[发明专利]一种基于CRISPR-Cas9点特异性切割可视化检测ssRNA或ssDNA的方法

说明书

本发明公开了一种基于CRISPR‑Cas9点特异性切割可视化检测ssRNA或ssDNA的方法，该方法通过CRISPR/Cas9的可编程切口功能实现ssRNA和ssDNA的点特异性切割，以产生所需要的单链DNA片段，该片段在3'端具有特定的序列，可以用作引物来激发EXPAR进行指数扩增，从而实现对不同靶标序列ssRNA和ssDNA可视化检测。本发明具有成本低，操作简便，效率高，灵敏度高和特异性强，结果读取简单，减少了对热循环仪器和精密信号采集仪器的依赖。为单链核苷酸的检测提供了新思路和新选择，也将在临床诊断和生物医学研究中发挥关键作用，具有良好的应用前景。

技术领域

本发明涉及生物医学监测技术领域，尤其涉及一种基于CRISPR-Cas9点特异性切割可视化检测ssRNA或ssDNA的方法。

背景技术

对于大多数RNA病毒而言，以单链RNA(ssRNA)的形式感染生物，部分DNA病毒以单链DNA(ssDNA)形式进行复制。此外，人体中许多RNA以单链形式存在以执行其特定功能。因此，快速准确检测单链特异性核酸在疾病诊断和病理分析中起着至关重要的作用。同时核酸序列中的单碱基改变，是构成细菌、病毒以及肿瘤抗药性的遗传学基础，同时也和多种疾病有密切关系。所以快速准确的检测出核酸序列中的单碱基改变，同样对生物研究与疾病诊断都将具有重要的作用。

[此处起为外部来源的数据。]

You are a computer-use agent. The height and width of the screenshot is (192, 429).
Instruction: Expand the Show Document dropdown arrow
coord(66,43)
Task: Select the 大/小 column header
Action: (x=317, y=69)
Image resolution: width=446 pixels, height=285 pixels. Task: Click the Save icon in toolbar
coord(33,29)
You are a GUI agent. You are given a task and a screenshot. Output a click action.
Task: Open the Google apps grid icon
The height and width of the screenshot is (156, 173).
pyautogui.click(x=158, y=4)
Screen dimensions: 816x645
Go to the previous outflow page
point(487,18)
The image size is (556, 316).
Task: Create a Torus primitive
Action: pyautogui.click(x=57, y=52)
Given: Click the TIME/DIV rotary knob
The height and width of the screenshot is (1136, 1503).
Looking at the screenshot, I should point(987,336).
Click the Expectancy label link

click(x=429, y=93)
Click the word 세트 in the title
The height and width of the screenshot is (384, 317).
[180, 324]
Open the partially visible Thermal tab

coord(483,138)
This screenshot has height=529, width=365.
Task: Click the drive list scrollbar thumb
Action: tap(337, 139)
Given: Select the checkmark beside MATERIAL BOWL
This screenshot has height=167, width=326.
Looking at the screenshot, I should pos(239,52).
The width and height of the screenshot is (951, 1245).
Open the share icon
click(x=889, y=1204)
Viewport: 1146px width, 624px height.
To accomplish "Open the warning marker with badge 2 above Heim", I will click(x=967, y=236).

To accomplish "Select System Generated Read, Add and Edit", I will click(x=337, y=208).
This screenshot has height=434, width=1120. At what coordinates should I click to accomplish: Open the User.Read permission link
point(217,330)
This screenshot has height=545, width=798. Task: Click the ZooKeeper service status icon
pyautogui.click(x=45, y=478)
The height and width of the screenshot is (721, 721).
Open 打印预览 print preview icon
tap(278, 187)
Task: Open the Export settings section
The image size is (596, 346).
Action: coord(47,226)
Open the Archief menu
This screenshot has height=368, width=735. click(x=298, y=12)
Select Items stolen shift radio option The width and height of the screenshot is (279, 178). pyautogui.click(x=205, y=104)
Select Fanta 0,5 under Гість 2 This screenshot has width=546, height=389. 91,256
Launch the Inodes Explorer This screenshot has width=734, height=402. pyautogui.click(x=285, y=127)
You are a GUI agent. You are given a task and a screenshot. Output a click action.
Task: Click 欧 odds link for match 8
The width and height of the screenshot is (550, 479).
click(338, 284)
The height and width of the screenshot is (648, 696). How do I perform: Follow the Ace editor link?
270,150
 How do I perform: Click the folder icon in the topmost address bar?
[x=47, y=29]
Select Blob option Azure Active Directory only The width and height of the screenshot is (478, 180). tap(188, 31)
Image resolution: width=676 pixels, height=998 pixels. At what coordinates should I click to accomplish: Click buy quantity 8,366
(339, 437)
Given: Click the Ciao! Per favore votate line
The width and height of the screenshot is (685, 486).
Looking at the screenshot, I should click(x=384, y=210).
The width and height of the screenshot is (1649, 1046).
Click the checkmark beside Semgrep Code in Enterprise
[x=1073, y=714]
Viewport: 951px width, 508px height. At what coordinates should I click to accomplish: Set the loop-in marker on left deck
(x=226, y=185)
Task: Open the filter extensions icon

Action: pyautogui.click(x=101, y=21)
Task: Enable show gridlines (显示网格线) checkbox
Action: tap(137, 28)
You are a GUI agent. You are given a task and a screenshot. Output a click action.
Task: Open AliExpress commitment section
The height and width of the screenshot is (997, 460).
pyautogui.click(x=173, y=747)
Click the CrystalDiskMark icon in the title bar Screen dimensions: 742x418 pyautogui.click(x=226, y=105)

目前，关于核酸的检测方法研究者们已开发了如基于核酸聚合酶、核酸水解酶、脱氧核酶和纳米材料等的多种核酸信号放大技术。比如，目前最多的是基于聚合酶链式反应(PCR)的信号放大技术，即在PCR体系中加入分子信标，通过分子信标与PCR产物的结合来释放荧光，这种方法不仅需要精密的变温控制仪器并且对单链寡核苷酸的检测有一定局限性。研究者们还开发了一种基于核糖核酸酶H(RNaseH)的单循环核酸信号放大技术，即通过环部带有RNA序列的分子信标与目标DNA杂交，在RNaseH的作用下将分子信标的RNA部分水解，从而释放荧光基团。虽然这种技术的目标序列可以为单链寡核苷酸，但由于其为单循环线性信号放大技术，信号放大效率较低从而一定时间内产生的信号强度不足，导致检测灵敏度较低。从而限制了上述方法在实际中的应用范围。

近几年发展起来的恒温扩增技术是用于核酸检测最常用于信号放大的方法，无论是在实际操作还是仪器要求方面，都比PCR技术更为简单方便，它摆脱了对精良设备的依赖，在临床和现场快速诊断中显示了其良好的应用前景，包括滚环扩增(RCA)、催化发夹装配技术(CHA)、杂交链式反应(HCR)、链置换扩增(SDA)和EXPAR。其中，RCA方法涉及繁琐的DNA探针连接过程和引物-模板比例的调整，熵变化驱动的CHA和HCR扩增效率低，且容易引起背景干扰。EXPAR和SDA的高扩增效率使其成为有效的核酸检测扩增策略。然而，ssRNA和ssDNA具有较长的核苷酸序列和不确定的3'末端，这使得ssRNA和ssDNA不能直接用作引发扩增反应的引物。因此，建立用于测量ssRNA和ssDNA的准确而有效的策略仍然是一项极富挑战性的任务。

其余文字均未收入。